As a direct response to whether we are absurd to believe in a crucified savior who rose from the dead, I would say, “the early Christians certainly didn’t think so.”  While I may have to intellectually defend my faith in Christ in 21st century Texas, the early Christians had to defend their lives from their Jewish communities that weren’t sympathetic to the perceived blasphemy of proclaiming Jesus as the Messiah and Son of God, AND the Romans who feared this new group of rebels who refused to proclaim Caesar as the Son of God and were thought to be cannibals who were “eating the body and drinking the blood” of their Savior.

They had a lot to lose and absurdly chose to lose it all.

Absurdly enough, their choice to lose it all and follow Christ was the inspiring part.  Those who were occupied and taxed by Rome weren’t incredibly loyal or excited to be proselytized by the Romans, but the thousands and thousands that came to be part of the Christian movement were zealous and excited to give their possessions so that the poor could be fed and to proclaim eternal forgiveness to even their captors who were putting them into the arena with lions and gladiators.

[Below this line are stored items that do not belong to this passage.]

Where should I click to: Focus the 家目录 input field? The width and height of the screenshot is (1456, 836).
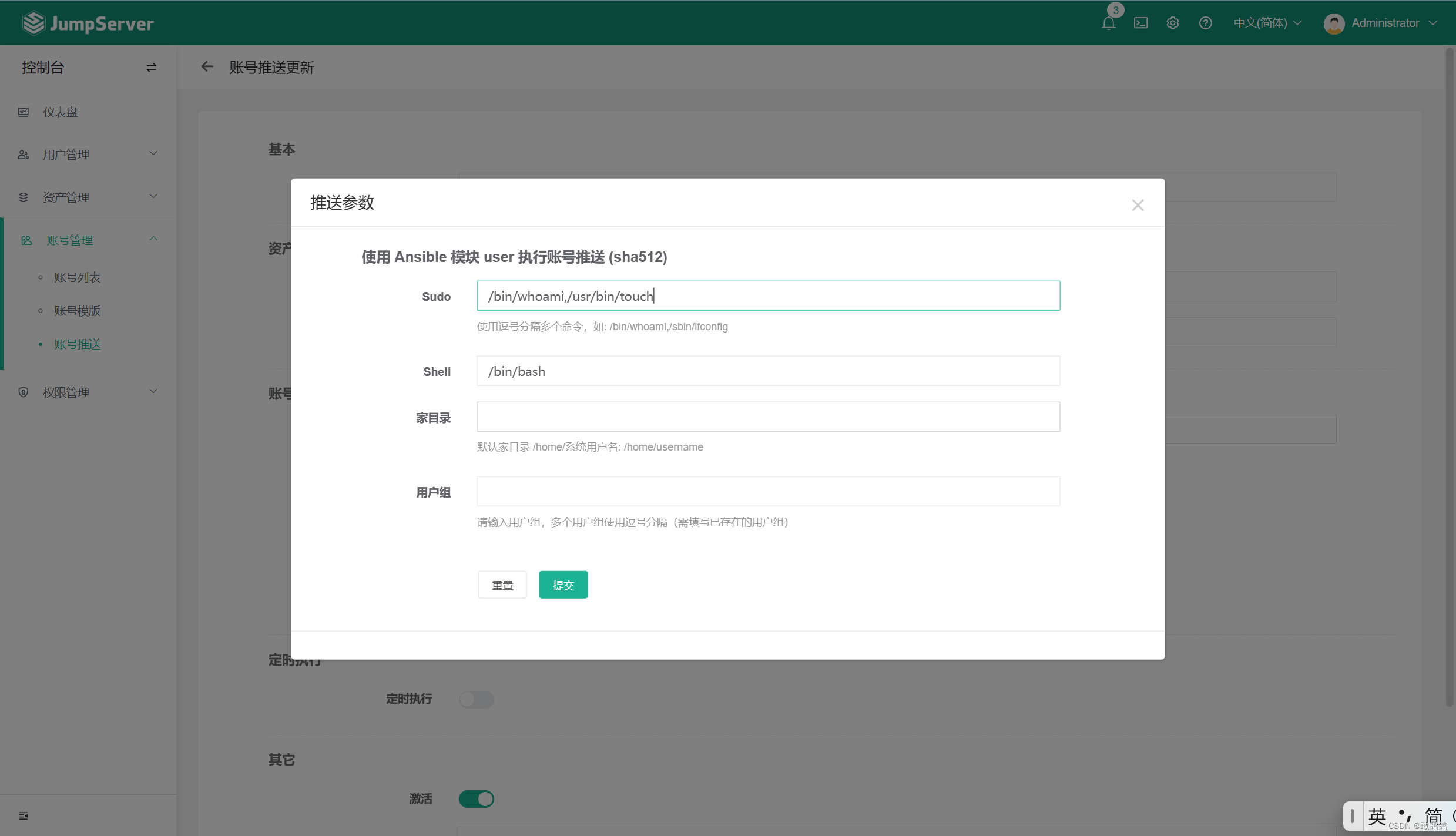point(768,417)
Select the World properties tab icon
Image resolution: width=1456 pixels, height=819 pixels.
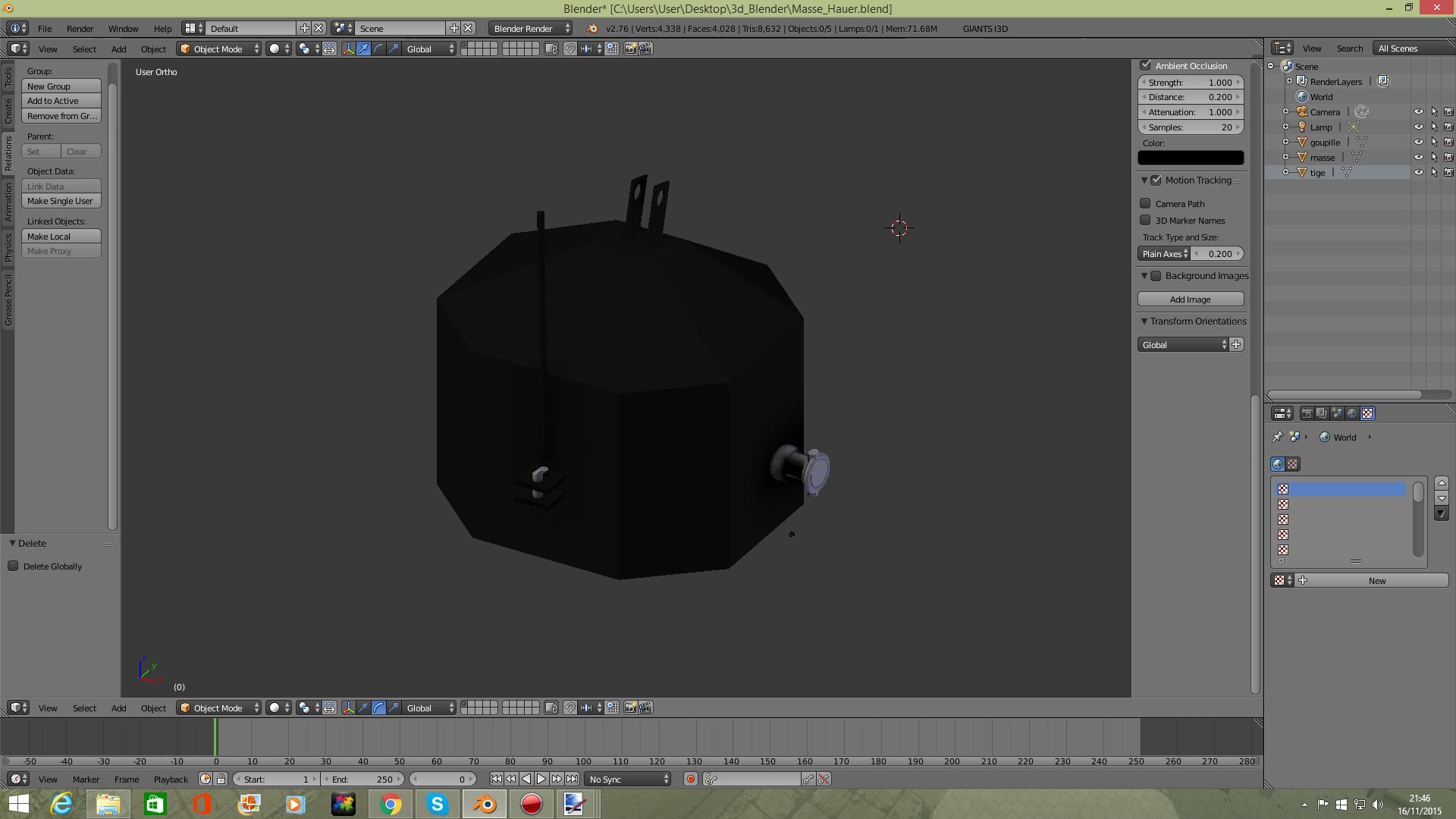[x=1352, y=413]

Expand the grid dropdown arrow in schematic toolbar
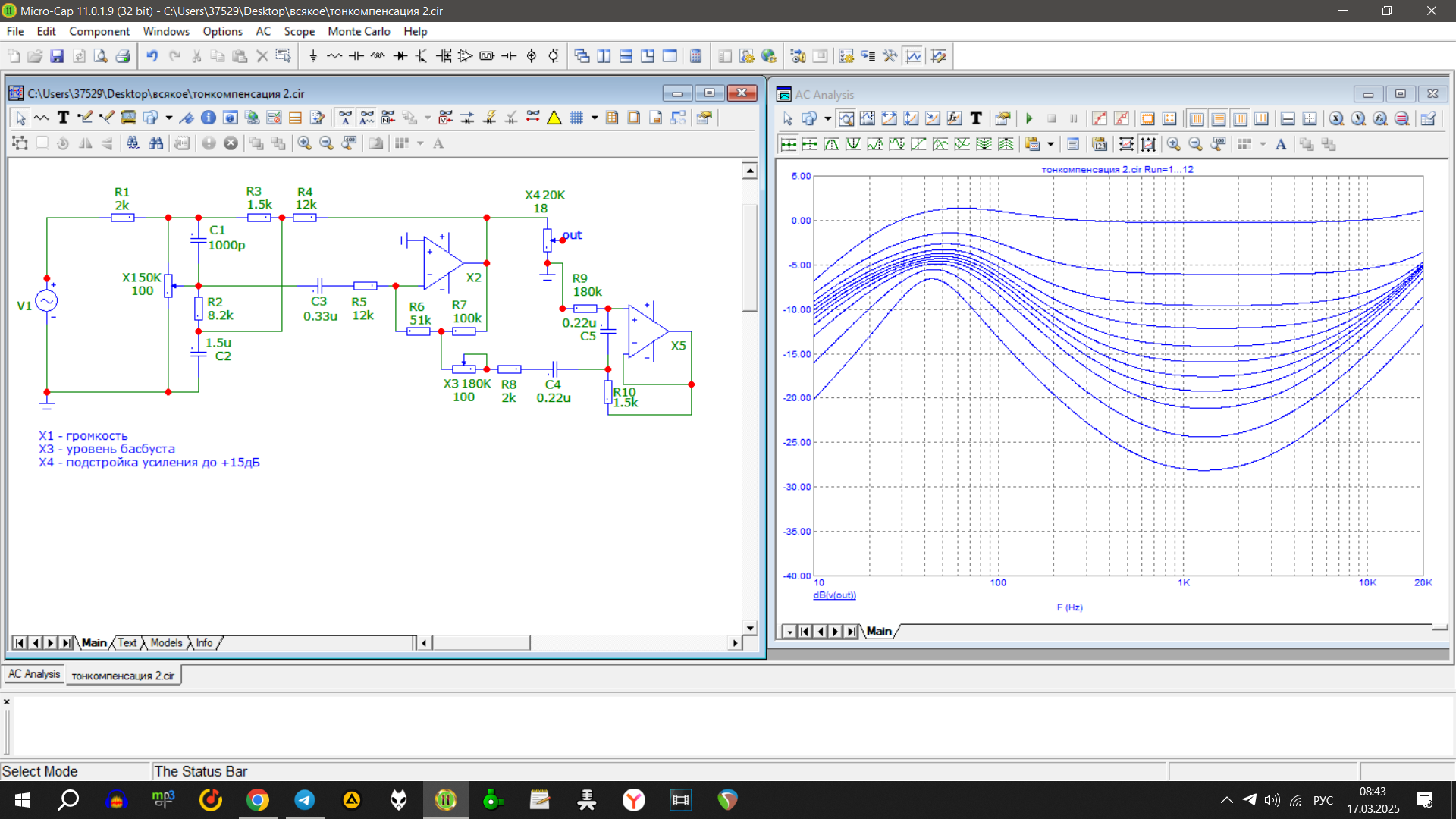coord(595,118)
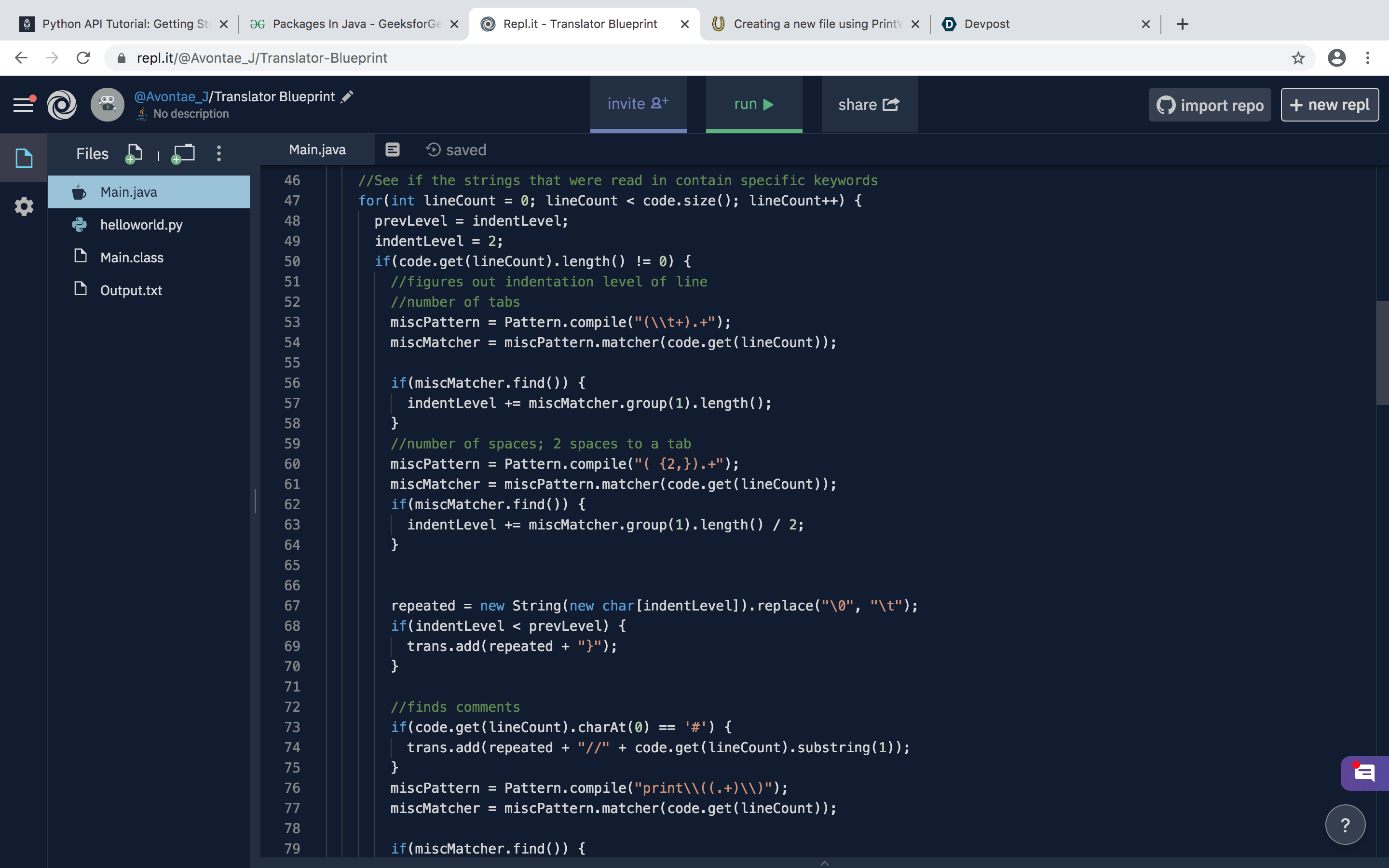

Pretty soon people started to notice that these Christians were different, and that these Christians were caring for the sick, poor, and weak whom the Romans would sluff off as useless to the Empire.  They came to notice that non-violence was a much more effective way of healing relationships and building peace, after an entire lifetime of the threat of and use of violence.

We have historical record from Tacitus, Josephus, Pliny the Elder, the Bible itself, and the fact that we will meet for Holy Week along with billions of Christians around the world that suggests something historically significant happened to the extent that perfectly happy people gave up their lives to actually now face death and exile.  That seems absurd…and yet, all together awesome.

Awesome enough that we get to be a part of the story.

I’ll see you Thursday, Friday, and Sunday as we remember, engage, and wonder about the awesome love of God.